Argentina Oil And Gas Upstream Market Analysis by Mordor Intelligence
The Argentina Oil And Gas Upstream Market size is estimated at USD 3.52 billion in 2026, and is expected to reach USD 4.27 billion by 2031, at a CAGR of 3.93% during the forecast period (2026-2031).
This trajectory is anchored in the rapid build-out of the Vaca Muerta Sur crude line, the doubling of the Néstor Kirchner gas corridor, and the 30-year fiscal protection granted under the RIGI framework, all of which lower sovereign-risk premiums and shorten payback cycles. Operators are prioritizing export optionality over price speculation, channeling capital toward pad drilling that synchronizes oil and gas completions so that each wellhead can feed both domestic and international markets. Service companies are rolling out digital frac fleets that keep lifting costs below USD 5/boe and allow cycle times that rival U.S. shale analogs, reinforcing the competitiveness of the Argentina oil and gas upstream market. Foreign majors remain willing to share risk with state-owned YPF, but they monitor midstream congestion, water-sourcing litigation, and currency volatility as the decisive variables that can moderate the forecast.
Key Report Takeaways
- By location of deployment, onshore acreage held 83.5% of the Argentine oil and gas upstream market share in 2025, while offshore projects are set to record the fastest 5.4% CAGR through 2031.
- By resource type, crude oil led with a 60.4% revenue share in 2025; natural gas is forecast to expand at a 4.9% CAGR, reflecting LNG export momentum.
- By well type, unconventional completions accounted for 78.9% of 2025 activity and are expected to advance at a 4.5% CAGR thanks to pad drilling and zipper-frac efficiencies.
- By service, development and production captured 80.1% of spending in 2025, while decommissioning services will rise at a 6.8% CAGR as conventional fields approach end-of-life.
Note: Market size and forecast figures in this report are generated using Mordor Intelligence’s proprietary estimation framework, updated with the latest available data and insights as of January 2026.

************

*Given exercise A:* In the market report, what share of spending did development and production capture in 2025?
*Given exercise B:* Say whether each statement agrees with the market report, and quote the words that decide it: (i) Offshore projects are set to grow faster than onshore acreage through 2031. (ii) Natural gas held the largest revenue share among resource types in 2025. (iii) Digital frac fleets keep lifting costs below USD 5/boe.

************

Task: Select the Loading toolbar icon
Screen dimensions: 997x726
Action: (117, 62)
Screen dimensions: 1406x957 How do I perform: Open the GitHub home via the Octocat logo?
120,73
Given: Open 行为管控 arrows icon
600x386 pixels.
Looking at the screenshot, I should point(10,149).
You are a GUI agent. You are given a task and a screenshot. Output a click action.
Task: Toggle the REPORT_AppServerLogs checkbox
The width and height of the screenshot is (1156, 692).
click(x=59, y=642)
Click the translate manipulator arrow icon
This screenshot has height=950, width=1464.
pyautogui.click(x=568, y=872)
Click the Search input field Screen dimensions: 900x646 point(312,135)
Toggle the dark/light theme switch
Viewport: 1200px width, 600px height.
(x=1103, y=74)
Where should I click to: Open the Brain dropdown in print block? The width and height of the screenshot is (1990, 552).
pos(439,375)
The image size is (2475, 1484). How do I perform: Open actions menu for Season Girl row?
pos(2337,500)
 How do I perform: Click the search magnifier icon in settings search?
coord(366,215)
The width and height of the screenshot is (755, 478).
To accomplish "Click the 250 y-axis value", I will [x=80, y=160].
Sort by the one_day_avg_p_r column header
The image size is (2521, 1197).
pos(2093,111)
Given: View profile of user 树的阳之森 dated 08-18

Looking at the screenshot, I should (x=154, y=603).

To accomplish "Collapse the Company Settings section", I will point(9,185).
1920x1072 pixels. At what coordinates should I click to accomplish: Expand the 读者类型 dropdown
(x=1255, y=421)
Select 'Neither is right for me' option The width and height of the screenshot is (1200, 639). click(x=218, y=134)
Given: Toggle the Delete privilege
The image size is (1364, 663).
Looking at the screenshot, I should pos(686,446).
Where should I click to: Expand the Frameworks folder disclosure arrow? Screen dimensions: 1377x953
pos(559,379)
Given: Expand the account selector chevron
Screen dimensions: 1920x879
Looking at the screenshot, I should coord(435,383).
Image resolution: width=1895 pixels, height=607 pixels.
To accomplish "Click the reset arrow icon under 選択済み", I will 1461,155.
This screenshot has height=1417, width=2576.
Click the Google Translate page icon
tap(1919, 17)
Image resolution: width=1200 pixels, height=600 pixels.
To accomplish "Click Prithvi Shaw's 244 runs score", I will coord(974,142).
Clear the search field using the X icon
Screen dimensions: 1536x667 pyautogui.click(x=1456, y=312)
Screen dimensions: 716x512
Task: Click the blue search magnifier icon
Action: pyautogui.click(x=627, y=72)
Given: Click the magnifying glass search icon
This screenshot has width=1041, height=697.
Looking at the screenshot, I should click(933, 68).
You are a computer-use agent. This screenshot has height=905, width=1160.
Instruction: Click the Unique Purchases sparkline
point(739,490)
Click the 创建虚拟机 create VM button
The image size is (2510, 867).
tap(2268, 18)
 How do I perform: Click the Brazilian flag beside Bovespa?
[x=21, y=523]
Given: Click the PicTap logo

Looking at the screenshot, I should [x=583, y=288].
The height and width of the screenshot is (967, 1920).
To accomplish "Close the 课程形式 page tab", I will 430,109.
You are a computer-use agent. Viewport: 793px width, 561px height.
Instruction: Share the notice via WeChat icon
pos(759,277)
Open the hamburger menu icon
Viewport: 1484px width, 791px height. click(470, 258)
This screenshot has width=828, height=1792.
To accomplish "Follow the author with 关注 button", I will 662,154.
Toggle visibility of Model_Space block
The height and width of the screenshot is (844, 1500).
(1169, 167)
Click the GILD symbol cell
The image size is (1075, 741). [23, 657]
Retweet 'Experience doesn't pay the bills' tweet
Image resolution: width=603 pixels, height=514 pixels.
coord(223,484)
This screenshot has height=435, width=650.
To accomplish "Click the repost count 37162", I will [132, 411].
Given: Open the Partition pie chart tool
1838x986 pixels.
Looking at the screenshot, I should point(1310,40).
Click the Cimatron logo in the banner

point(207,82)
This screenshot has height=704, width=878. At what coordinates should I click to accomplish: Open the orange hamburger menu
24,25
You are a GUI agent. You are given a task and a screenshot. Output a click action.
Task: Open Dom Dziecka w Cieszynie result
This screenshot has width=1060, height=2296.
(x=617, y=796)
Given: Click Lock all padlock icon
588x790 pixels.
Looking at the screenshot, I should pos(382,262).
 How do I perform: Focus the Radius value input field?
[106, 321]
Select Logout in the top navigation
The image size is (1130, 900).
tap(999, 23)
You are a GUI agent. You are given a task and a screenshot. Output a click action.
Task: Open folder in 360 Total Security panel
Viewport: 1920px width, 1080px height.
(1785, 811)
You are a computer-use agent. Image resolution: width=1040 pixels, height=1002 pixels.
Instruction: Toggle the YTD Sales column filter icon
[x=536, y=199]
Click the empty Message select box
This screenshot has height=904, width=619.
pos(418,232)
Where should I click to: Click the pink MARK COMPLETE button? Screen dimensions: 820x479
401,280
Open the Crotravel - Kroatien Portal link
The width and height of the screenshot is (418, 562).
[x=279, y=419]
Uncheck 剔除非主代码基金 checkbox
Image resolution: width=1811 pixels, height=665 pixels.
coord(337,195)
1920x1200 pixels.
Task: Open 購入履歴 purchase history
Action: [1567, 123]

************

*Full solution A:* 80.1%

*Full solution B:*
(i) Yes: "offshore projects are set to record the fastest 5.4% CAGR through 2031"
(ii) No: "crude oil led with a 60.4% revenue share in 2025"
(iii) Yes: "digital frac fleets that keep lifting costs below USD 5/boe"